Nidhi Menon

Nidhi Menon

An engineered platform to study the breast tumor microenvironment
Virginia Tech
Hi! Tell us a bit about yourself – what stage of your PhD are you in and what’s your project about?

My PhD is focused on developing an engineered platform to study the breast tumor microenvironment, that will be useful for diagnostic and prognostic purposes. The idea is to provide a suitable 3D in vitro microenvironment for culturing and studying the breast tumor stroma.
To do so, we first used a collagen-based matrix, incorporating hyaluronic-acid and heparin to suitably mimic the in vivo tumor microenvironment. We successfully cultured breast cancer cells, with high viability, and measured proliferation, drug response, and phenotype in this environment, which closely reflected in vivo tumor characteristics. You can read more about this study here.
My current study focuses on developing real-time FRET-based nanobiosensors to get a spatiotemporal readout of cell phenotypes in the microenvironment. Our goal is to eventually incorporate the 3D microenvironment in a microfluidic device, wherein cells from the surrounding stroma can be introduced and their interactions be studied, in real-time. I’m in the final stages of my PhD, and will be on the job market next year!

What does a typical day or week look like for you?

I start my day early, and spend the early half of the day being familiar with new research in my field. I then spend the day either running experiments, analyzing data, or writing my manuscript or thesis. Depending on the experiments I’m running, some days I have to stay late in the lab. However, most days, I reserve my evenings for recreational activities. Prior to COVID, I would hit the gym often, and now I usually play tennis, or go for a run. I try to keep my weekends free as much as I can. It’s usually a time to catch up on my interests and hobbies outside of my work.

Blacksburg Park, close to Virginia Tech’s main campus
What’s one thing that you’ve enjoyed the most during your PhD?

What I really enjoy is learning, and being able to make my contribution to science. This would not be possible without the people that have supported me both within academia and personally. I have also enjoyed being on Twitter, and building connections with wonderful scientists that I get to learn so much from.

What’s been the most challenging part of it?

Probably my imposter syndrome. Wanting to be a good scientist, but doubting whether you have what it takes. Because my early academic experience was scarred by bullying and my deteriorating mental health, it took a while for me to build back my confidence. I’m thankful for the support of my wonderful colleagues and friends. I am also glad that I decided to join Twitter and be a part of a very inclusive academic community. I have been able to share my experiences and learn from the experiences of others, and I’m truly grateful for the solidarity we share here.

Where do you see yourself 5 years after completing your PhD?
I love doing science, and would be looking to work in a position where I can utilize my skills in an industrial setting. I would like to contribute to science and society by pushing translational innovations into the market.

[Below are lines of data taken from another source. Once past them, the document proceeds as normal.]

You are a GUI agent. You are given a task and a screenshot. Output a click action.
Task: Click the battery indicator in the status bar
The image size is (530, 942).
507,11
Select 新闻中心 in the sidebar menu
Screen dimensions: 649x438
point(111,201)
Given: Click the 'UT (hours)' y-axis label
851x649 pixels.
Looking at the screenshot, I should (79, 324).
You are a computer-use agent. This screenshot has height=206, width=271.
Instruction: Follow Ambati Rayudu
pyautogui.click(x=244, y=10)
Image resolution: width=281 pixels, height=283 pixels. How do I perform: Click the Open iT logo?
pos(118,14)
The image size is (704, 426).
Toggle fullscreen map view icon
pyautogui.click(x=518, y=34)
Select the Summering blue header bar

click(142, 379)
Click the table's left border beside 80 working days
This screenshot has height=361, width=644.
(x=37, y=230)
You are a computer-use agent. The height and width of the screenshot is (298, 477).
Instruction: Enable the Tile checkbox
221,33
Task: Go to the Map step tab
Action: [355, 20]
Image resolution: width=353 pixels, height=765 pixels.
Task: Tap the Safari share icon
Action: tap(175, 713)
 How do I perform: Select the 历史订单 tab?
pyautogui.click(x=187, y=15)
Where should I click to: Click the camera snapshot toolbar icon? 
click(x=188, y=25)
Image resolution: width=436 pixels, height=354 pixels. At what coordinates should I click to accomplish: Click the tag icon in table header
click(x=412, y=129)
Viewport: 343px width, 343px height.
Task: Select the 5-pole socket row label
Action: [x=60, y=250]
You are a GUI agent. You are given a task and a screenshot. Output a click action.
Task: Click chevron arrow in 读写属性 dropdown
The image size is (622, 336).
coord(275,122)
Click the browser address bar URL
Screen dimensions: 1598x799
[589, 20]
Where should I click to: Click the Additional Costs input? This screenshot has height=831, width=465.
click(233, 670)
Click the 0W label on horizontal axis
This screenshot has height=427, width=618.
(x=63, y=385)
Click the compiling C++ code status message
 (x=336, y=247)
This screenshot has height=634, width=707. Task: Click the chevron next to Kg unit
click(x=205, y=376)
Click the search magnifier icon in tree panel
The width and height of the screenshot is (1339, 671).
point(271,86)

What’s one piece of advice that you’d offer students that are thinking of doing a PhD?
Embarking on this journey is exciting and terrifying. Use this time to learn and grow. Looking back, I would highly recommend that you reach out to people, and don’t be reluctant to ask for help. I cannot emphasize enough how important it is to have a support system, where you root for each other, and help each other through difficult times.

What makes your university a good place to study?

Virginia Tech is well-funded and has a myriad of equipment, and the right infrastructure for engineering research. It is also a great place to find collaborators for interdisciplinary research. It is also situated along the Appalachian trail, surrounded by the Blue Ridge mountains. It’s a very beautiful town to be studying in.

The Virginia Tech Duck Pond
Lastly, what do you enjoy doing in your free time?

I play a lot of sports, and being around the Appalachian trail provides several options for hiking, which I also enjoy. I also learn a lot from traveling, and also do some amateur photography. I like astronomy, and take my telescope and camera to stargazing spots around town very often. I’m also an avid reader, and will spend most of my free time reading.